# Task to complete:
Return, word for word, only the lines of the data below that lie between the line with "Task: Select the Data Entry touch icon" and the line with "You are a computer-use agent. 1659x2212", those two lines included.

*** Extracted material Section Begins ***

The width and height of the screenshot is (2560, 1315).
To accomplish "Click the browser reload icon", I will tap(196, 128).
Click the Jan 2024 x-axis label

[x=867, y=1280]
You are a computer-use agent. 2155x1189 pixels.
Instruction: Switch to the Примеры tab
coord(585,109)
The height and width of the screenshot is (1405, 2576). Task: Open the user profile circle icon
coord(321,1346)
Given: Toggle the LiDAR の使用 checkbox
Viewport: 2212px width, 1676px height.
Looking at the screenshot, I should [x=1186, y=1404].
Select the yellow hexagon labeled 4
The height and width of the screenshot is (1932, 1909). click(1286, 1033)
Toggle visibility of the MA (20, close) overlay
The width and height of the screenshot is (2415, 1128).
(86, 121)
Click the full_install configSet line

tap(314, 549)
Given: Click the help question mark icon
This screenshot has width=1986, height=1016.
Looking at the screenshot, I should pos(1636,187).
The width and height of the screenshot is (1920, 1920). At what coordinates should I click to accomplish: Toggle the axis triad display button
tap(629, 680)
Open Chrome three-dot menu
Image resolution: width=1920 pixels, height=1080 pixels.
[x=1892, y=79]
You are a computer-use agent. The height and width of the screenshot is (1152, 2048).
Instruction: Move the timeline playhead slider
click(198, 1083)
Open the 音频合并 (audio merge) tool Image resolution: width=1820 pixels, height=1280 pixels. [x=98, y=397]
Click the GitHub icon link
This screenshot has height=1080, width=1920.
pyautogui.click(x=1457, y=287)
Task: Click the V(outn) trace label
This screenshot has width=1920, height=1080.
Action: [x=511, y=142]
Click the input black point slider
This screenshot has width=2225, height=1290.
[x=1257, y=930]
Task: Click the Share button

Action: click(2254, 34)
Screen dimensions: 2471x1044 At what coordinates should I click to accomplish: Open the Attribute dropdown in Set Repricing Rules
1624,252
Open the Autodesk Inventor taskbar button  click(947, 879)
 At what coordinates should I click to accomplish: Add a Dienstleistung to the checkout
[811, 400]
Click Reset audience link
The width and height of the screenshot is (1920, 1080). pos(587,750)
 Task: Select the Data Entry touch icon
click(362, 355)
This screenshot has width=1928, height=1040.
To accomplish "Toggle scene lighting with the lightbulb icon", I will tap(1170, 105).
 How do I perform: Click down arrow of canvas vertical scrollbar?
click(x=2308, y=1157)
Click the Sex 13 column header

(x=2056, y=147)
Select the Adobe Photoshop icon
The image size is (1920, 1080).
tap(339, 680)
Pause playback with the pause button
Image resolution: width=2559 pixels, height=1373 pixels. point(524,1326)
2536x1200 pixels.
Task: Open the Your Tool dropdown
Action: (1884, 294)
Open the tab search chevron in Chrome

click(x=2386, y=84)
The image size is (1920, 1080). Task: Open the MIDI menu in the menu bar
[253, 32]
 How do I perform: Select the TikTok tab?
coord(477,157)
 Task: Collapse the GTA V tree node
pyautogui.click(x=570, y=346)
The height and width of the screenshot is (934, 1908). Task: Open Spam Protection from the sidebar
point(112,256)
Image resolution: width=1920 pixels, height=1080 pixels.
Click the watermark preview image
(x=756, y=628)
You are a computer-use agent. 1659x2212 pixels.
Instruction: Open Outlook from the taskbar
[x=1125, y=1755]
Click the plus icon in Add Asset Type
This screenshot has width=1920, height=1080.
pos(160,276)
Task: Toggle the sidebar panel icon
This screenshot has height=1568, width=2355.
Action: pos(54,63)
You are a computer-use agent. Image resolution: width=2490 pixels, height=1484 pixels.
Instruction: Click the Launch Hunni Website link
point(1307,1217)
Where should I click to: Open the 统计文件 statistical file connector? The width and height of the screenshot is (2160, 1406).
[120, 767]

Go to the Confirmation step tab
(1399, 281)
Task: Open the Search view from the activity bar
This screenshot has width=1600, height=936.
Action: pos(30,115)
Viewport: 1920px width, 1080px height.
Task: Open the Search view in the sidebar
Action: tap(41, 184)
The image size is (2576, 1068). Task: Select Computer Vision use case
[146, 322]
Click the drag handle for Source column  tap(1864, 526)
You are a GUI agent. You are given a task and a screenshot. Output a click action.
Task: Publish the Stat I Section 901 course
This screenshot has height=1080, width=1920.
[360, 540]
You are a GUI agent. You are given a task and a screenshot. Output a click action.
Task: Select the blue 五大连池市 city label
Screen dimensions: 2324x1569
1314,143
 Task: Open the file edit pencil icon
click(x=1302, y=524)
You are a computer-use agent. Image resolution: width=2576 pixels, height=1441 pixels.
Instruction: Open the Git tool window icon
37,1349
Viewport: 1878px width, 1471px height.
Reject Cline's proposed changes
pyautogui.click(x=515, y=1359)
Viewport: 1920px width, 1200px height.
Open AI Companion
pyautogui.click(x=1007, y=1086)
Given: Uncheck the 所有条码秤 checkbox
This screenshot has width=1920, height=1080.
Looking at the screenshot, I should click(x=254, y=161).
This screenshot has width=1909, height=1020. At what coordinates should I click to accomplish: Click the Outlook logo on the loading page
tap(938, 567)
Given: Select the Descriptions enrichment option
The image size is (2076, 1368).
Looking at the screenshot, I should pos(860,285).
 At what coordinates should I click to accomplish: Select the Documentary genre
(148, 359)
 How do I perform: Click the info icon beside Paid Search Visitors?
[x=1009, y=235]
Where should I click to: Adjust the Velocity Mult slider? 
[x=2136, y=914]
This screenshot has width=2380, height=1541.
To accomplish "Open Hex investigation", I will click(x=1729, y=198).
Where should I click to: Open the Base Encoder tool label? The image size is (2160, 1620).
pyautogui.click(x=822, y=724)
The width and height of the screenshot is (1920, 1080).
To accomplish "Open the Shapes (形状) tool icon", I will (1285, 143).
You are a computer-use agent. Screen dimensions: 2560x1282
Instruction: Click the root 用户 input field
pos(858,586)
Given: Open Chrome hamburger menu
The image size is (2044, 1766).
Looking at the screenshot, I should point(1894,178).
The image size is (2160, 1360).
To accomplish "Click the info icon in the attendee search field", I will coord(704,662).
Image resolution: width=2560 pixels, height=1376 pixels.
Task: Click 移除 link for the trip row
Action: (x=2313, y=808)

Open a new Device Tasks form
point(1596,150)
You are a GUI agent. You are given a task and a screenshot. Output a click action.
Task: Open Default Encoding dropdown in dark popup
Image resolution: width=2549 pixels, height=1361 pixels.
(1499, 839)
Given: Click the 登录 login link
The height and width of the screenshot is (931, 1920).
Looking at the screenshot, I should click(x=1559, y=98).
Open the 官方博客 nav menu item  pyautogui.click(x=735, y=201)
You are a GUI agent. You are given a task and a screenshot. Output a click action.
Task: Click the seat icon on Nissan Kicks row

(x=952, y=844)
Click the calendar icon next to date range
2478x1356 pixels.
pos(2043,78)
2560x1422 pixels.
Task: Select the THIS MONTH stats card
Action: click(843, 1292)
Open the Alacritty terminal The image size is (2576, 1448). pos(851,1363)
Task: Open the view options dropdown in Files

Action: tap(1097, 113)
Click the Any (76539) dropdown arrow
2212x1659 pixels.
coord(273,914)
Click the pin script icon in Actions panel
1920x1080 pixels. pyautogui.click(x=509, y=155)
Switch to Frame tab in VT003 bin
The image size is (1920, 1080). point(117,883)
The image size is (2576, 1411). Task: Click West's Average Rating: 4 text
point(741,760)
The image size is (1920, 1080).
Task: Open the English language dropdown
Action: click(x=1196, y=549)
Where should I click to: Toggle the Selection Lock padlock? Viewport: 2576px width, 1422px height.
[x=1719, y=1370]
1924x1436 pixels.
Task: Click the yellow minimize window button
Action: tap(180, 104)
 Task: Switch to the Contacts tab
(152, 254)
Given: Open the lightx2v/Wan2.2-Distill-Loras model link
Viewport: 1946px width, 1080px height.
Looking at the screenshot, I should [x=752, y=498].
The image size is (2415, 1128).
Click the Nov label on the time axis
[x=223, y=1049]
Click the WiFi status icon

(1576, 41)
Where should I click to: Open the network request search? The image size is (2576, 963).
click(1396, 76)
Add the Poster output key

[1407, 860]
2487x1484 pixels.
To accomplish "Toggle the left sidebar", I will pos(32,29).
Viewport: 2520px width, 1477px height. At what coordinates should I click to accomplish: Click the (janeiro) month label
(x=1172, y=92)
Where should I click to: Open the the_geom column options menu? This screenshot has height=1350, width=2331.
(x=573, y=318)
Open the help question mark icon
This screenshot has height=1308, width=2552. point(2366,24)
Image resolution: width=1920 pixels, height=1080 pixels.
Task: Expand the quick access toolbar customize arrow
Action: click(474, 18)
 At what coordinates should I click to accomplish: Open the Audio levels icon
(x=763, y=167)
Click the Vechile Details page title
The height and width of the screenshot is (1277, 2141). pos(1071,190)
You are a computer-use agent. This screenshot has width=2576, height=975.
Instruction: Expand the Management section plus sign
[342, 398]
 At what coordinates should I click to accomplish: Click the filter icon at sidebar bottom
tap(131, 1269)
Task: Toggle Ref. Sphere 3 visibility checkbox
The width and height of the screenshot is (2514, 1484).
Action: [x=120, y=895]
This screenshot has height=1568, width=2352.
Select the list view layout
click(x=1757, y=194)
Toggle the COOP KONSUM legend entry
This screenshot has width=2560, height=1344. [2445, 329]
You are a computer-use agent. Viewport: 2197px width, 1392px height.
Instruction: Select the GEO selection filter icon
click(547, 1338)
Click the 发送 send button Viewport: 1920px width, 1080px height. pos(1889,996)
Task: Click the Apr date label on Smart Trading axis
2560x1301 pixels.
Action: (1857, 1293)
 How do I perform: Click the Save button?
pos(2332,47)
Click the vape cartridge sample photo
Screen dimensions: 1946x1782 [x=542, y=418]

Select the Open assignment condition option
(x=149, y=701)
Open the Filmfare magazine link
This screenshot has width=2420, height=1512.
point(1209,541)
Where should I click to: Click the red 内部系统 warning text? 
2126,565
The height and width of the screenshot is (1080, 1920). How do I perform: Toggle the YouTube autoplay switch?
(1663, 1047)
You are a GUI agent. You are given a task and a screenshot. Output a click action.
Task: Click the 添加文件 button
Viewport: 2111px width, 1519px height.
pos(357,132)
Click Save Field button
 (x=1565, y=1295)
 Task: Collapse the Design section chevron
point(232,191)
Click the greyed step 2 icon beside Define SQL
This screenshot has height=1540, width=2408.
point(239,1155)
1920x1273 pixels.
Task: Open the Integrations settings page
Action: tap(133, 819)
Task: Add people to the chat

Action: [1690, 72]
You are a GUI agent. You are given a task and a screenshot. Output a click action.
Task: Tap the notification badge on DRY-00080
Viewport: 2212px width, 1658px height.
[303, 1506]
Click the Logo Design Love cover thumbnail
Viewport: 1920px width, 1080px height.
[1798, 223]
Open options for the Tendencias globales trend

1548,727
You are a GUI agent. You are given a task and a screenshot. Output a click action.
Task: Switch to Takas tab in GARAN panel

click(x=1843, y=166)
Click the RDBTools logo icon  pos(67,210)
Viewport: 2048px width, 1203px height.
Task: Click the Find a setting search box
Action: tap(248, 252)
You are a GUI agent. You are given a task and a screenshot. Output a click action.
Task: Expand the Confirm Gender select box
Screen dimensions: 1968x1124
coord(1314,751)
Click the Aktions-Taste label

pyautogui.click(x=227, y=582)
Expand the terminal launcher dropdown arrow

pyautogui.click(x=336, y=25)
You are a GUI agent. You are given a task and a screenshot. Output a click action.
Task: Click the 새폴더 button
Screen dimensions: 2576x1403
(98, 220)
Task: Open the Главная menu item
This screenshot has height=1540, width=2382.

*** Extracted material Section Ends ***

# Solution to this problem:
 Task: Select the Data Entry touch icon
click(362, 355)
This screenshot has width=1928, height=1040.
To accomplish "Toggle scene lighting with the lightbulb icon", I will tap(1170, 105).
 How do I perform: Click down arrow of canvas vertical scrollbar?
click(x=2308, y=1157)
Click the Sex 13 column header

(x=2056, y=147)
Select the Adobe Photoshop icon
The image size is (1920, 1080).
tap(339, 680)
Pause playback with the pause button
Image resolution: width=2559 pixels, height=1373 pixels. point(524,1326)
2536x1200 pixels.
Task: Open the Your Tool dropdown
Action: (1884, 294)
Open the tab search chevron in Chrome

click(x=2386, y=84)
The image size is (1920, 1080). Task: Open the MIDI menu in the menu bar
[253, 32]
 How do I perform: Select the TikTok tab?
coord(477,157)
 Task: Collapse the GTA V tree node
pyautogui.click(x=570, y=346)
The height and width of the screenshot is (934, 1908). Task: Open Spam Protection from the sidebar
point(112,256)
Image resolution: width=1920 pixels, height=1080 pixels.
Click the watermark preview image
(x=756, y=628)
You are a computer-use agent. 1659x2212 pixels.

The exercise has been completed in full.